++++ BRANO ++++

| 
		Da Nuova Delhi la strada per il nuovo 
		multipolarismo di Andrea Gilli* e Francesco Giumelli**
 [01 mar 06]
 
 Le relazioni internazionali non spiegano tutti i rapporti fra gli Stati 
		e tanto meno sono in grado di prevedere quello che accadrà in futuro: in 
		pochi avevano infatti previsto lo scoppio della prima guerra mondiale e 
		praticamente nessuno avrebbe mai pensato che la guerra fredda si sarebbe 
		chiusa “senza colpo ferire”. Tuttavia, le teorie ci possono aiutare a 
		comprendere meglio la struttura dell’ordine internazionale alla luce 
		degli eventi contemporanei. La teoria ci dice innanzitutto che le 
		alleanze tra due (o più) paesi servono per contrastare l’ascesa di un 
		terzo incomodo. L’accordo di cooperazione in materia nucleare fra Stati 
		Uniti e India sembra avere proprio questo significato, e il terzo 
		incomodo, in questo caso, sarebbe rappresentato dalla Cina. Il 
		rafforzamento dell’alleanza tra Washington e Nuova Delhi segna, infatti, 
		l’apertura di una nuova stagione di ristrutturazione dell’ordine 
		mondiale che dall’attuale configurazione unipolare sembra andare verso 
		un ordine multipolare: riconfigurazione a cui gli Stati Uniti stanno 
		semplicemente reagendo.

++++ ESTRATTO DEI DATI ++++

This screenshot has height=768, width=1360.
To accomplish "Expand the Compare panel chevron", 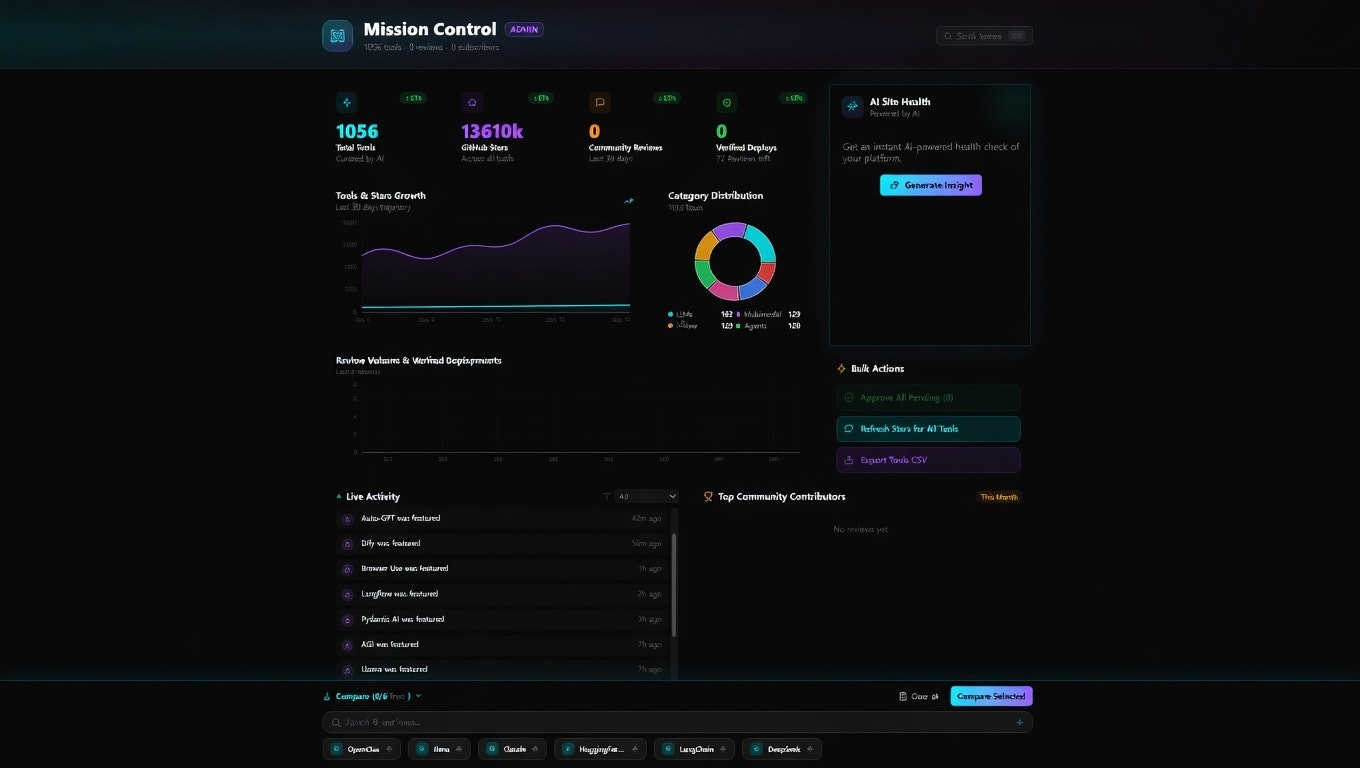I will (419, 695).
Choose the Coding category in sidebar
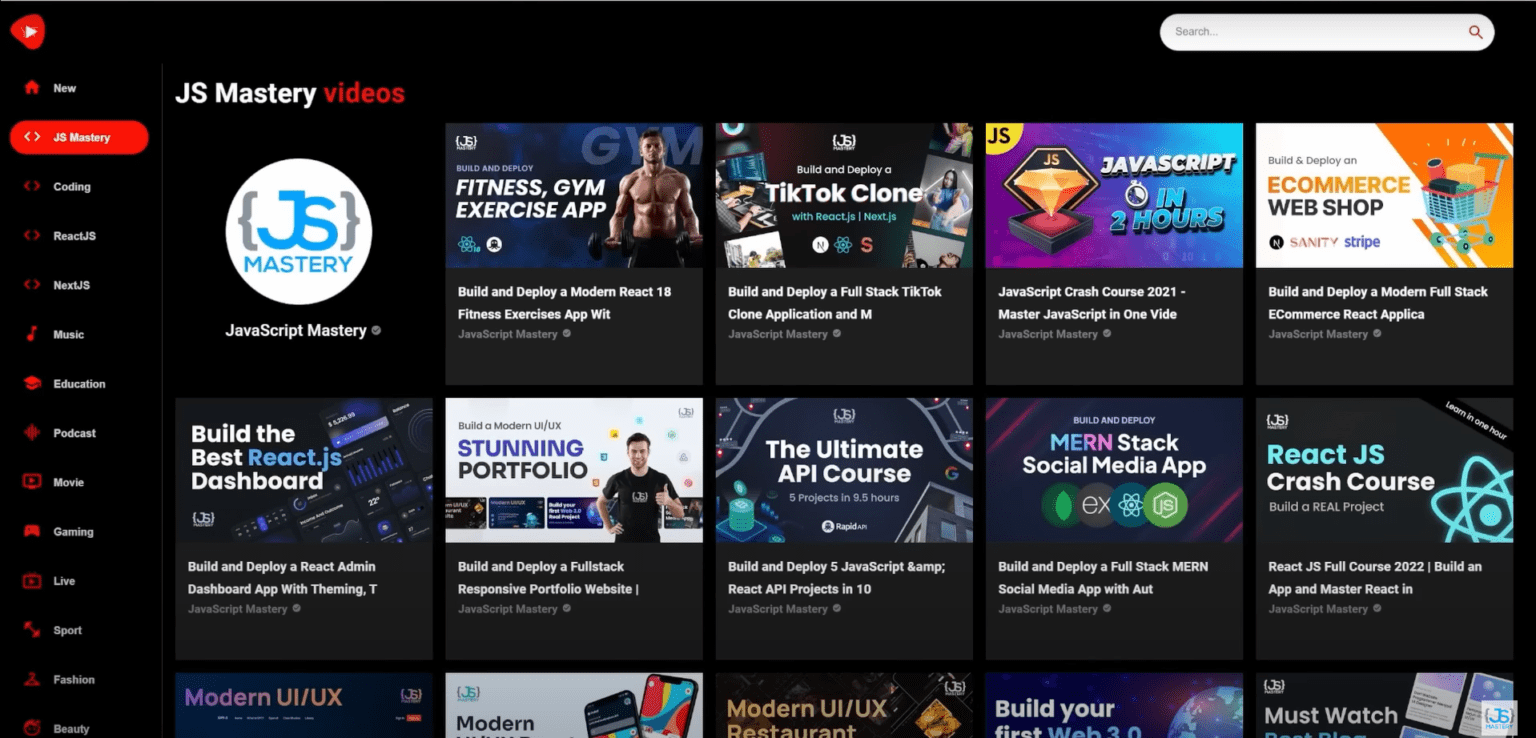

++++

Elenca tutti i nomi di Stati e di città che compaiono nel brano sul nuovo multipolarismo, titolo compreso, citando ciascuno una sola volta.

**RISPOSTA SVOLTA:** Nuova Delhi, Stati Uniti, India, Cina, Washington.